Trois morts dont l’auteur de l’attaque et un blessé grave

Attentat de Bruxelles

Un homme armé a ouvert le feu dans le centre de Bruxelles tuant deux supporters Suédois et blessant un chauffeur de taxi. L’auteur de l’attaque a été identifié et fut interpellé hier dans la commune bruxelloise de Shaarbeek. Grièvement atteint lors de son interpellation, le suspect a succombé à ses blessures a indiqué un porte-parole du parquet fédéral Belge. Tout a commencé la veille du 16 au 17 octobre 2023 lorsqu’un homme armé d’une Kalachnikov est descendu d’un scooter avant d’ouvrir le feu sur deux supporters Suédois qui descendaient d’un taxi.
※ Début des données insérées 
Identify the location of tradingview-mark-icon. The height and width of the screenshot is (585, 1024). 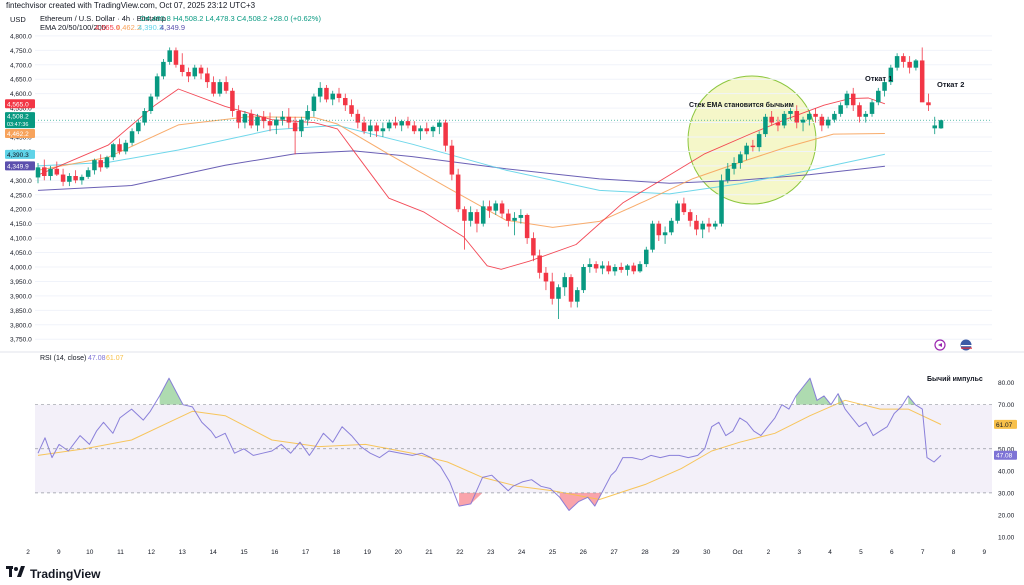
(16, 574).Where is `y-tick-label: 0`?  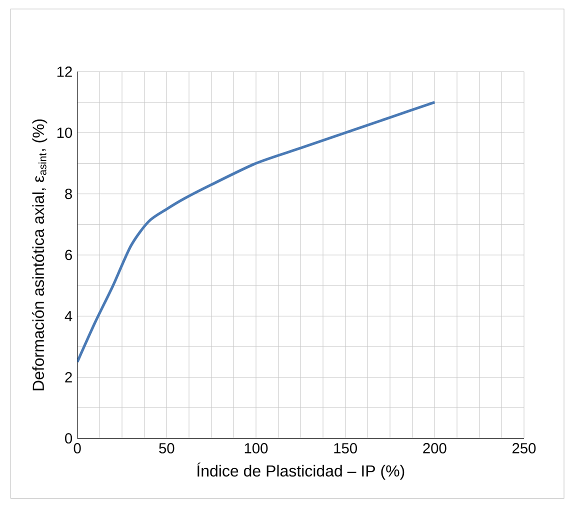
y-tick-label: 0 is located at coordinates (68, 438). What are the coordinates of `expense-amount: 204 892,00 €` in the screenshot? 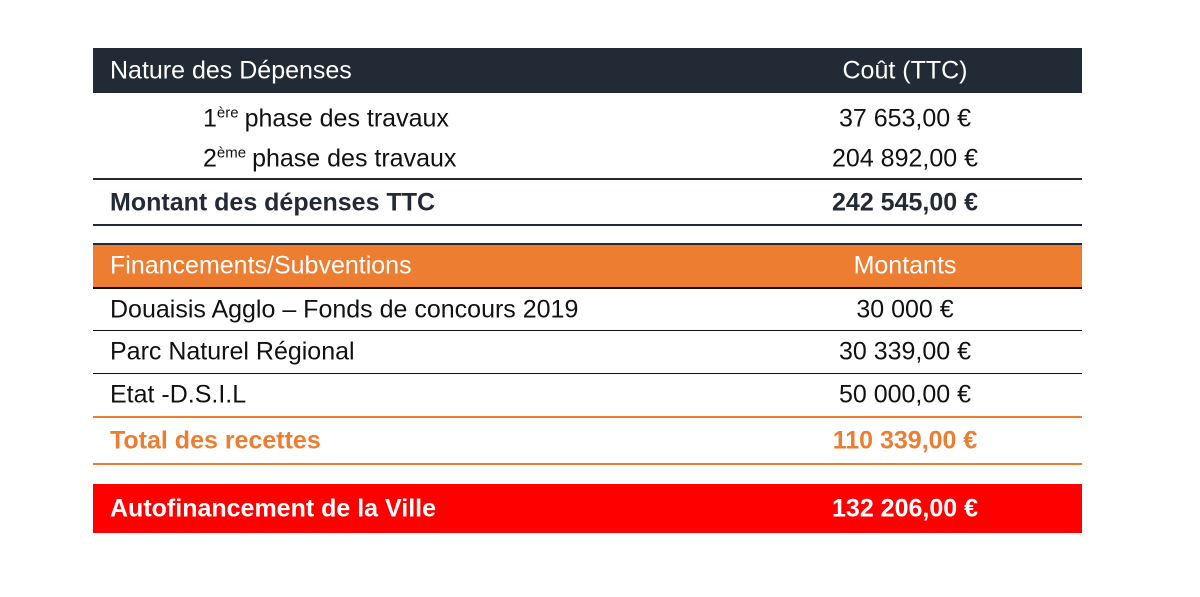 It's located at (905, 158).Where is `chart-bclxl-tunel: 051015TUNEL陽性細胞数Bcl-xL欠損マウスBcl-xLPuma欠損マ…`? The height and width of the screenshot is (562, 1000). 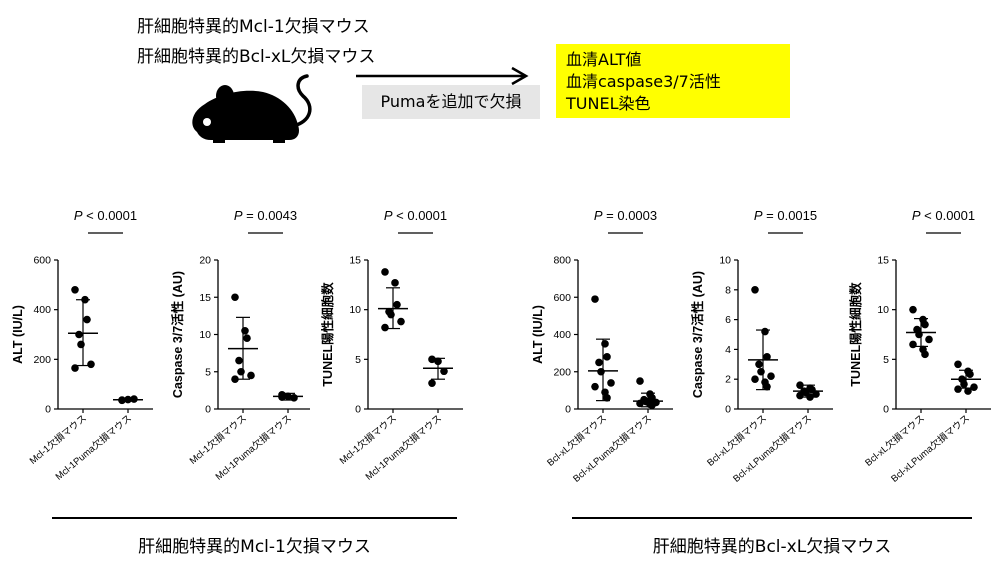
chart-bclxl-tunel: 051015TUNEL陽性細胞数Bcl-xL欠損マウスBcl-xLPuma欠損マ… is located at coordinates (920, 346). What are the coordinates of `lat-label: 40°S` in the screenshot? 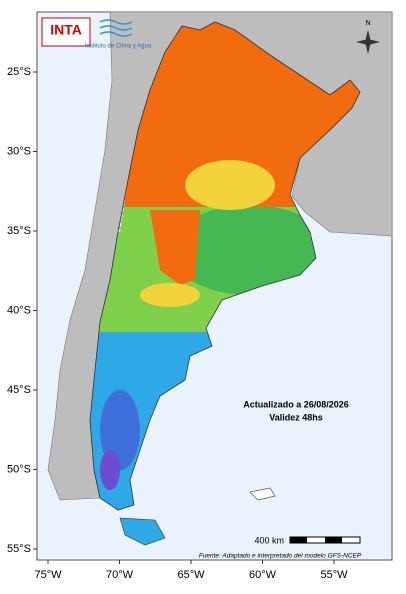 It's located at (19, 310).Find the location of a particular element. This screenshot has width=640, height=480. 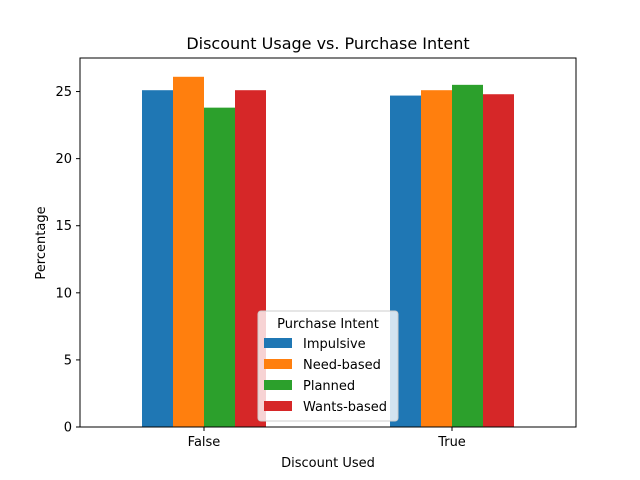

legend-label-planned: Planned is located at coordinates (329, 386).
Les victimes qui ont voulu échapper à l’assaillant ont pénétré dans un bâtiment mais en vain. L’agresseur a poursuivi ses victimes à l’intérieur de l’immeuble et à continuer à tirer ont rapporté des témoins. Les deux supporters Suédois sont morts alors que le chauffeur de taxi a été blessé mais ses jours ne sont pas en danger a annoncé le même parquet fédéral. Quelques minutes plus tard, l’assaillant a diffusé une vidéo sur les réseaux sociaux indiquant qu’il avait tué trois Suédois et se revendiquant d’être un élément de l’Etat Islamique « Daech ». Dans l’enregistrement, l’individu a également indiqué qu’il a agi en raison des livres du Coran brûlé en Suède. Cet état de fait a permis immédiatement d’identifier l’auteur de la fusillade, il s’agit d’un individu d’origine tunisienne (L. Abdessalem) en situation irrégulière en Belgique. Avant de passer à l’acte, l’individu a posté un message sur les réseaux sociaux sous le pseudonyme de Slayem Slouma.
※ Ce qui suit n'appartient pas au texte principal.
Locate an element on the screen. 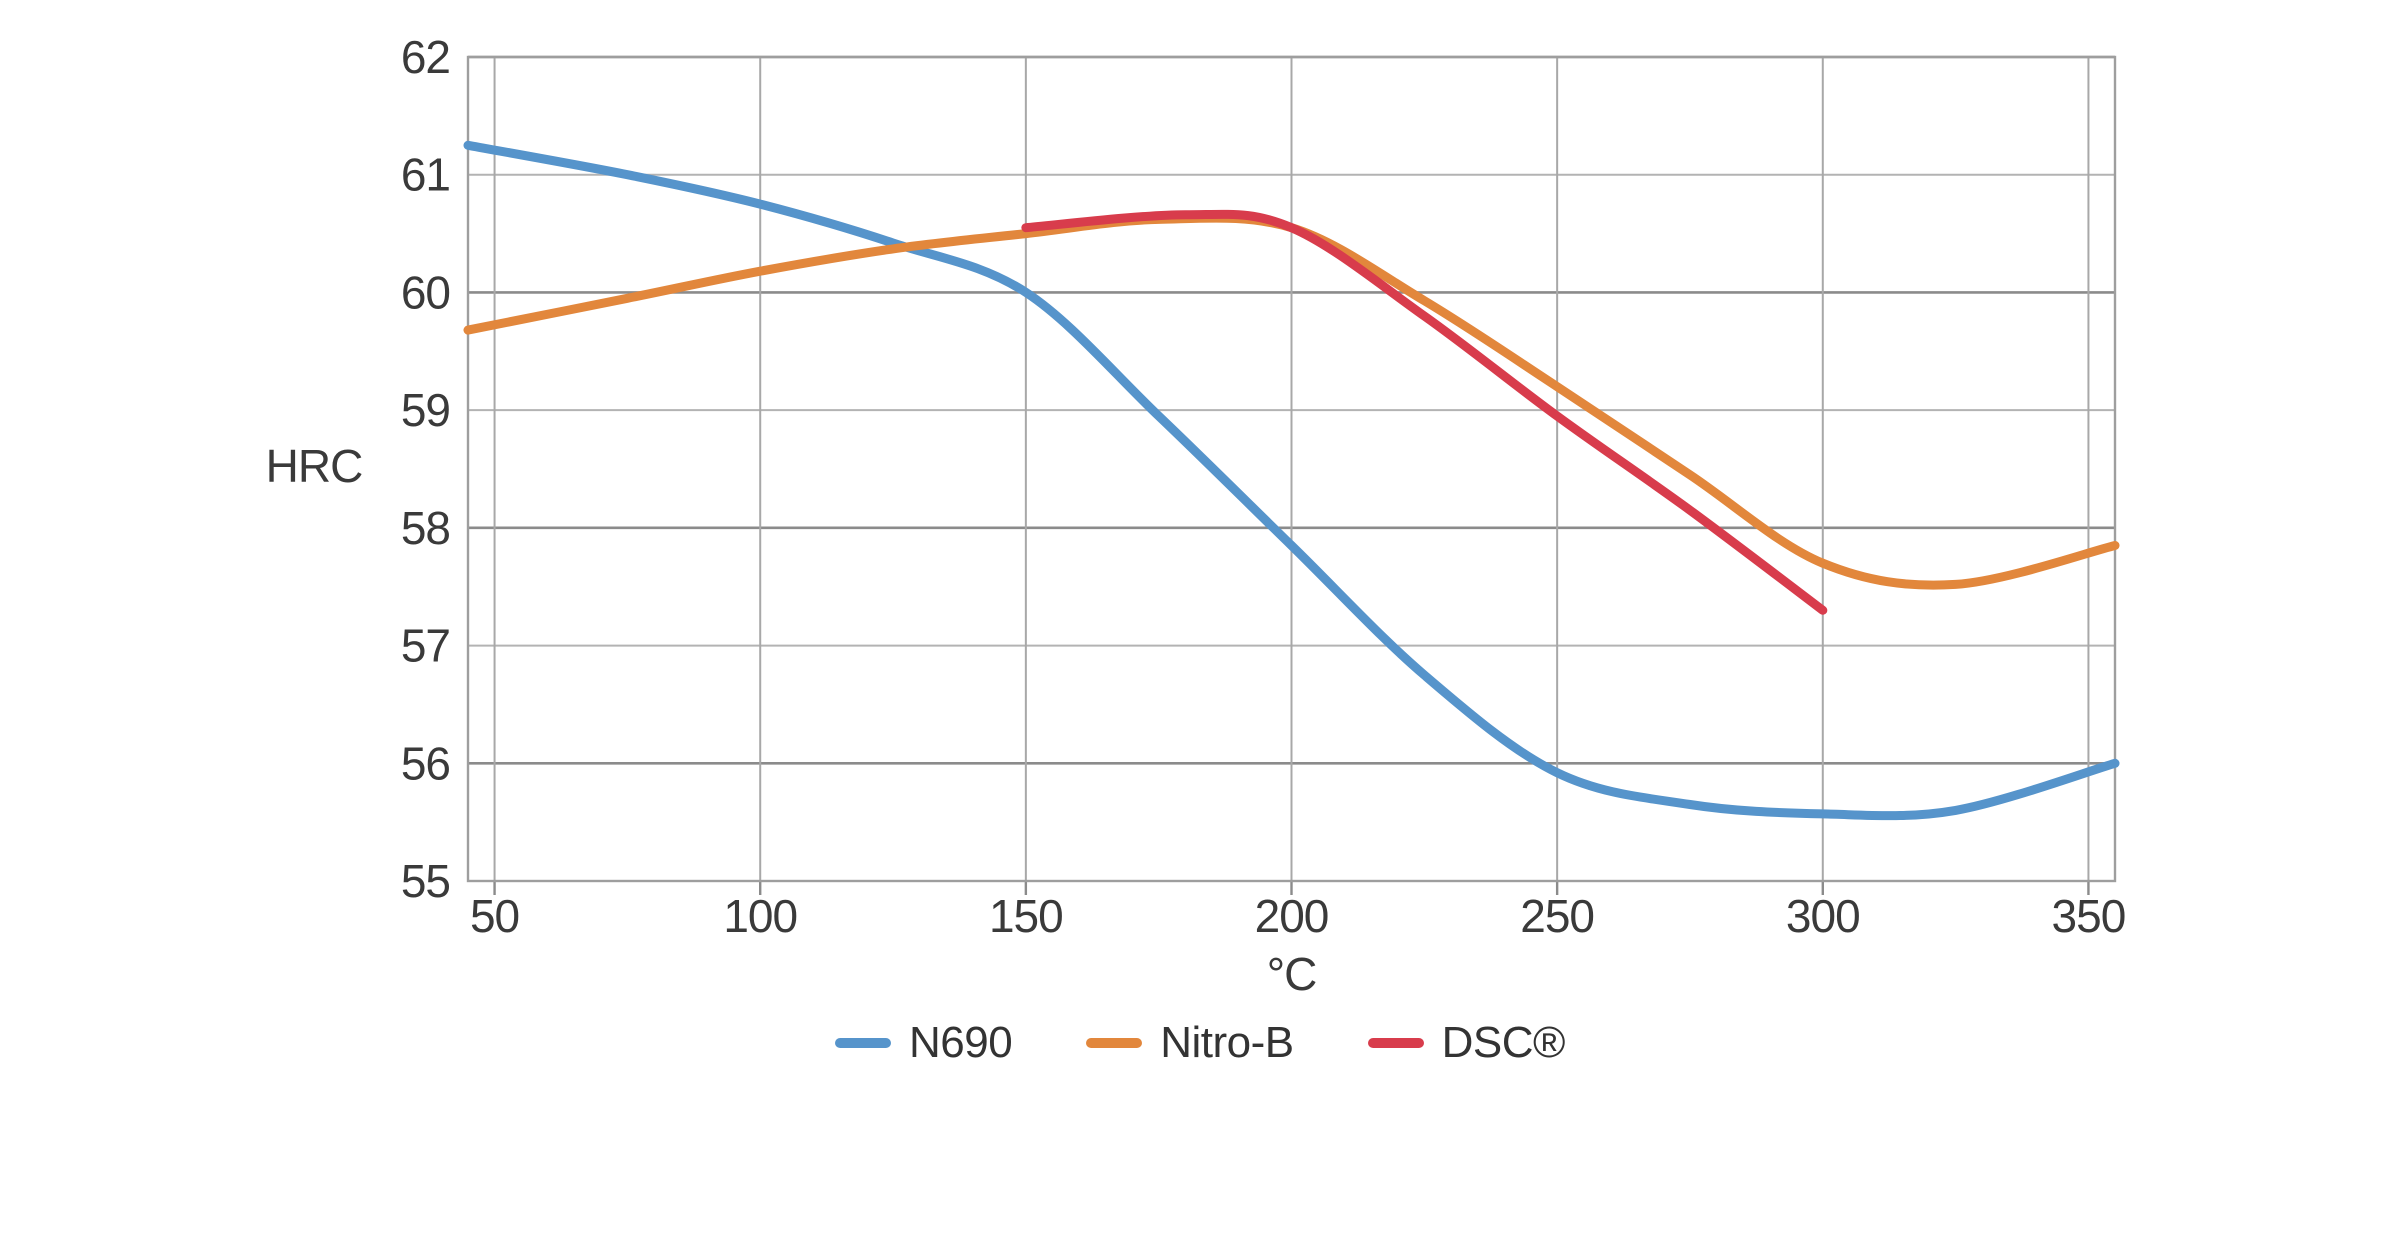  y-tick-label-58: 58 is located at coordinates (426, 528).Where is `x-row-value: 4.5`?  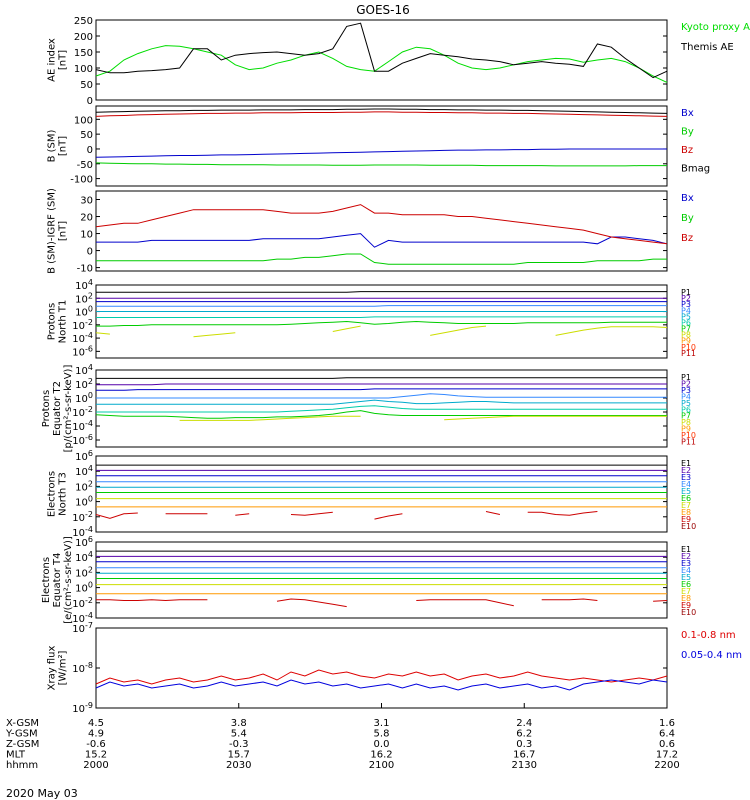
x-row-value: 4.5 is located at coordinates (96, 724).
A travers cette publication, L. Abdessalem a évoqué le meurtre d’un enfant musulman poignardé aux Etats-Unis d’Amérique. « Si l’enfant décédé était un Chrétien, on aurait appelé cela du terrorisme », a-t-il écrit. Selon des informations qui restent à confirmer, l’auteur de la fusillade aurait été confronté en Tunisie pour des faits de banditisme mais aussi de terrorisme.
Après son arrivée à Bruxelles, L. Abdessalem a déposé une demande d’asile qui fut rejetée mais sans qu’il n’en soit expulsé. Ne possédant pas de domicile fixe, les autorités belges n’auraient pas réussi à lui notifier l’invitation et puis l’arrêté portant obligation de quitter le territoire. S’exprimant dans une conférence de presse, un haut responsable du gouvernement fédéral a indiqué que l’individu a été signalé à plusieurs reprises radicalisé et aurait tenté de rejoindre des zones de combats où se trouvaient des « Djihadistes Islamistes ». Les autorités belges auraient également reçu un signalement sur le comportement suspect de l’individu en question d’un service de renseignement étranger. Cependant, nous avons appris que les deux victimes ont fait le déplacement à Bruxelles en compagnie de 17.000 autres pour assister à la rencontre opposant la Suède à la Belgique. Le match de football en question qui s’est arrêté à la mi-temps n’a pas repris par mesure de sécurité. Après avoir été confinés dans l’enceinte du complexe sportif, les 35.000 spectateurs furent évacués par groupe afin d’assurer leur sécurité. Après cet attentat, le niveau de la menace terroriste en Belgique a été relevé à 4, considérée comme « très grave » (niveau maximal). Un responsable belge a indiqué que les mesures de sécurité ont été renforcées et mises en place dans toute une série de lieux sensibles, en particulier les lieux qui sont liés à la communauté suédoise.